[Opening EXERCISE INPUT section]

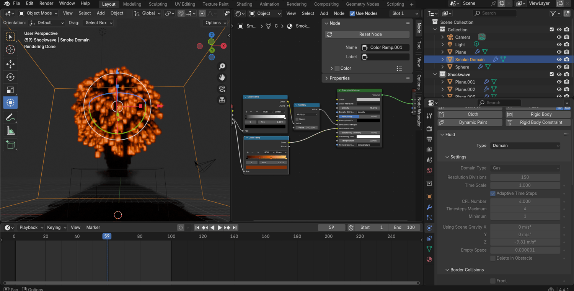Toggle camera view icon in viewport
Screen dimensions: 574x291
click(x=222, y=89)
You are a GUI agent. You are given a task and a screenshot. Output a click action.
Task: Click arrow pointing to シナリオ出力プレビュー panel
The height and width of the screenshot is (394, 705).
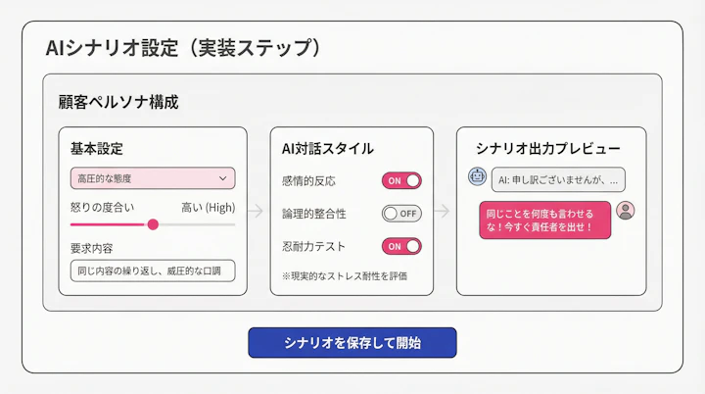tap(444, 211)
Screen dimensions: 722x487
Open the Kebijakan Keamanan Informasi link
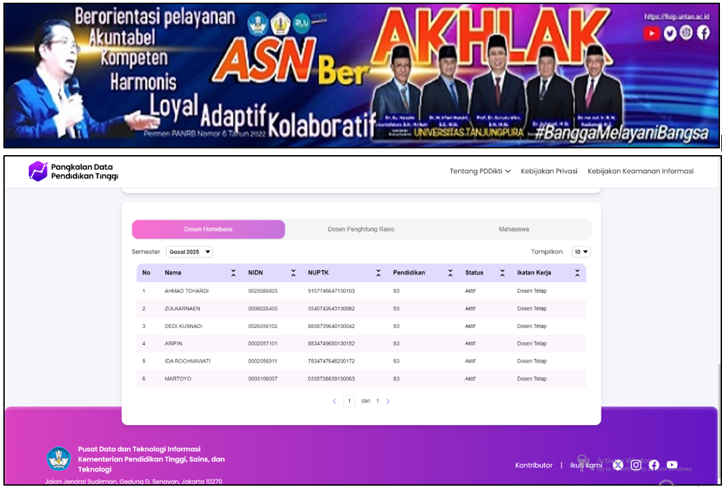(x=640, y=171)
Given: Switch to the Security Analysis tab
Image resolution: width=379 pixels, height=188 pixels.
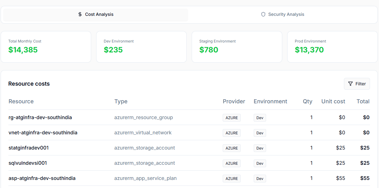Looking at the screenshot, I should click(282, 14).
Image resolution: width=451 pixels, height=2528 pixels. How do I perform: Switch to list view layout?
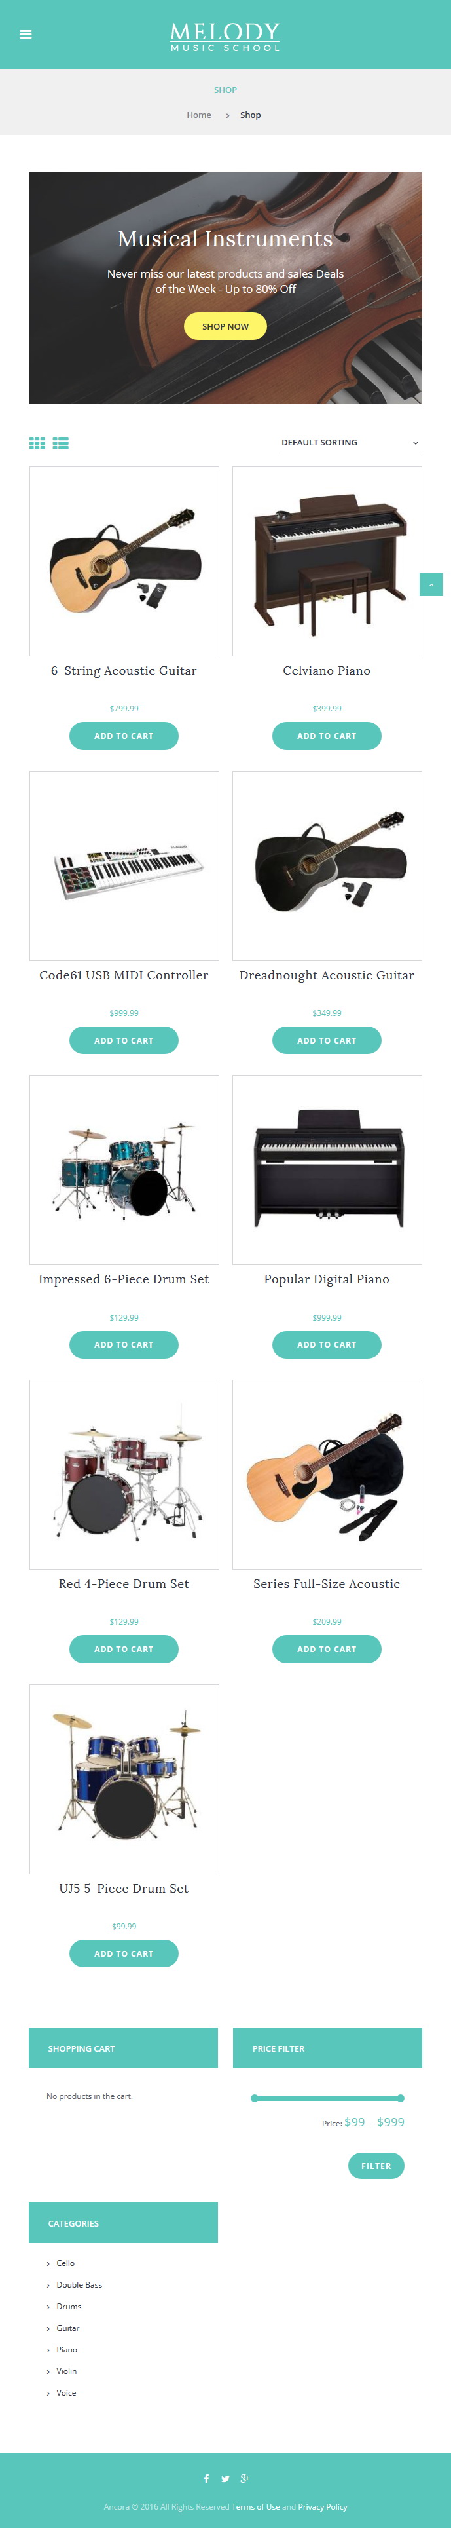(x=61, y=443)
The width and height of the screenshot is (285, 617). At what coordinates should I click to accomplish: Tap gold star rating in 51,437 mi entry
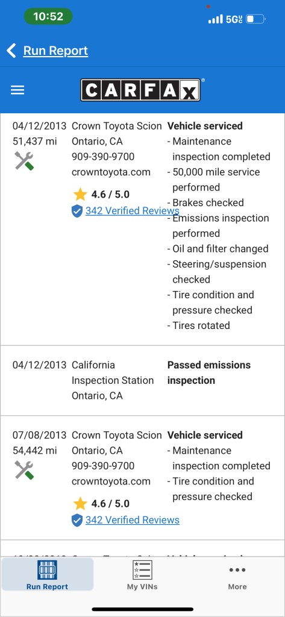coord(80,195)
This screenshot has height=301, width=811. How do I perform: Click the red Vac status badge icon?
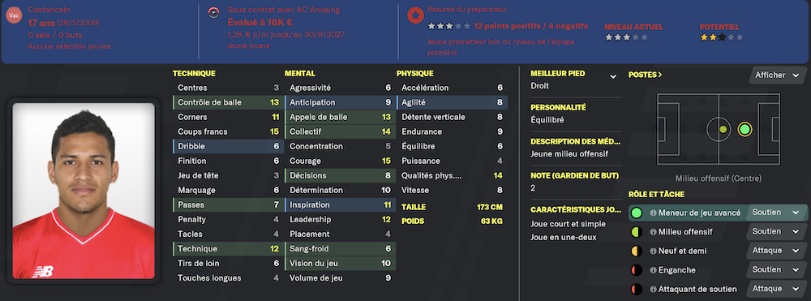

[Closing EXERCISE INPUT section]
[Opening EXERCISE INPUT section]

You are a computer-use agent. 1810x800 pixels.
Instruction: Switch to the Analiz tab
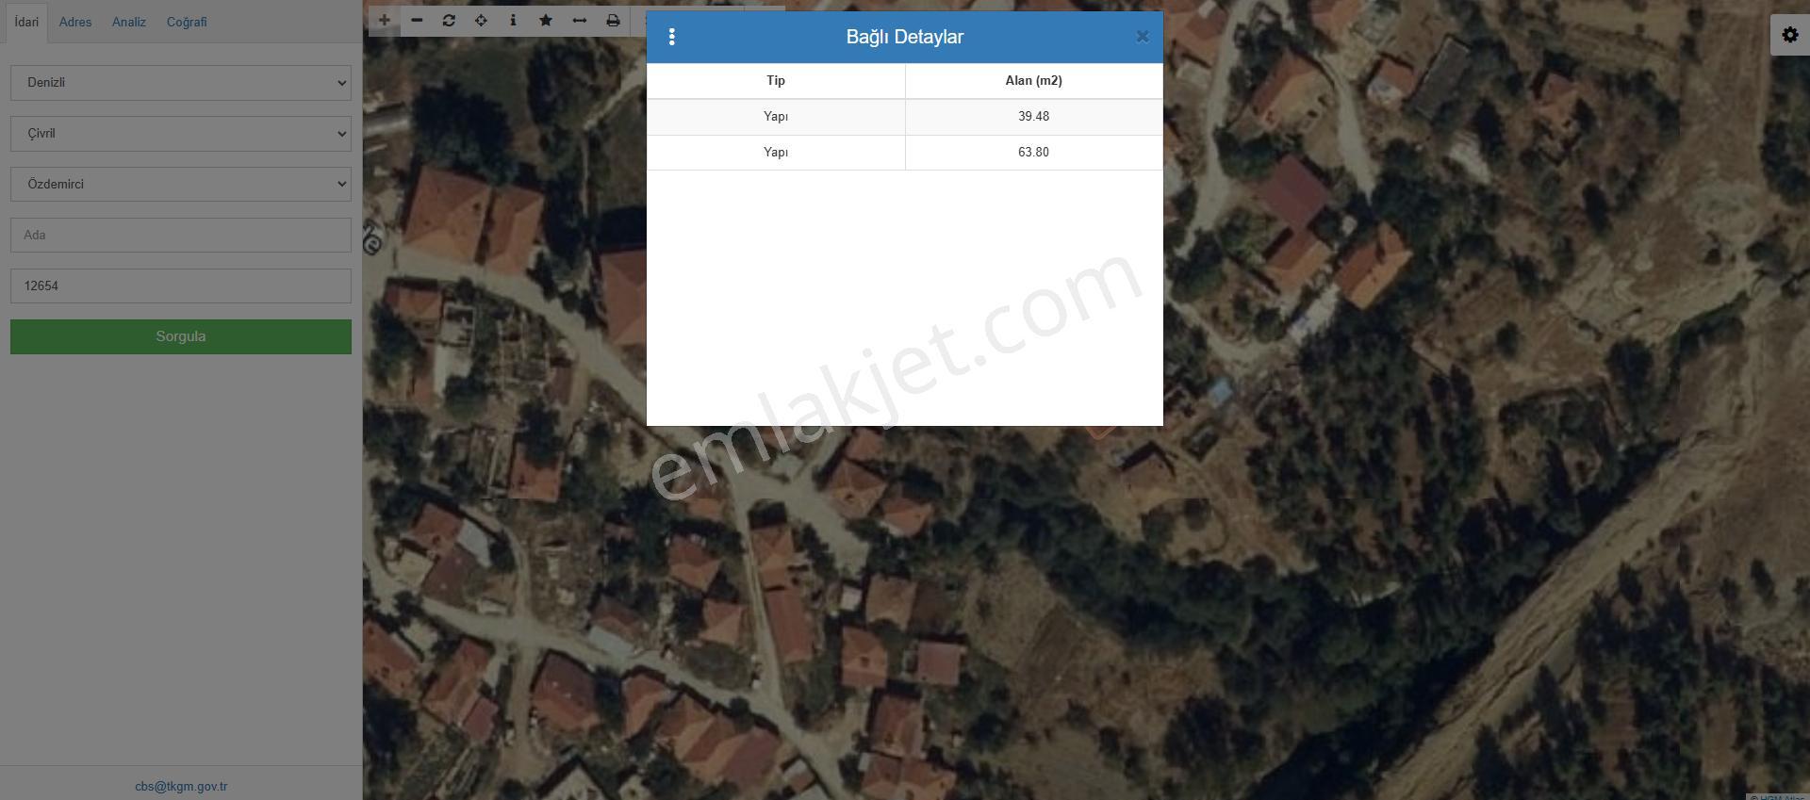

[Closing EXERCISE INPUT section]

TASK PROMPT »
Using the entries above, repeat exactly the lines from the one with "The height and" to the one with "This screenshot has", both included, and leave the pictures behind.

EXERCISE RESPONSE »
The height and width of the screenshot is (394, 705).
tap(444, 211)
Screen dimensions: 722x487
Open the Kebijakan Keamanan Informasi link
(x=640, y=171)
Given: Switch to the Security Analysis tab
Image resolution: width=379 pixels, height=188 pixels.
Looking at the screenshot, I should click(282, 14).
Image resolution: width=451 pixels, height=2528 pixels. How do I perform: Switch to list view layout?
(x=61, y=443)
The width and height of the screenshot is (285, 617). At what coordinates should I click to accomplish: Tap gold star rating in 51,437 mi entry
coord(80,195)
This screenshot has height=301, width=811. How do I perform: Click the red Vac status badge icon?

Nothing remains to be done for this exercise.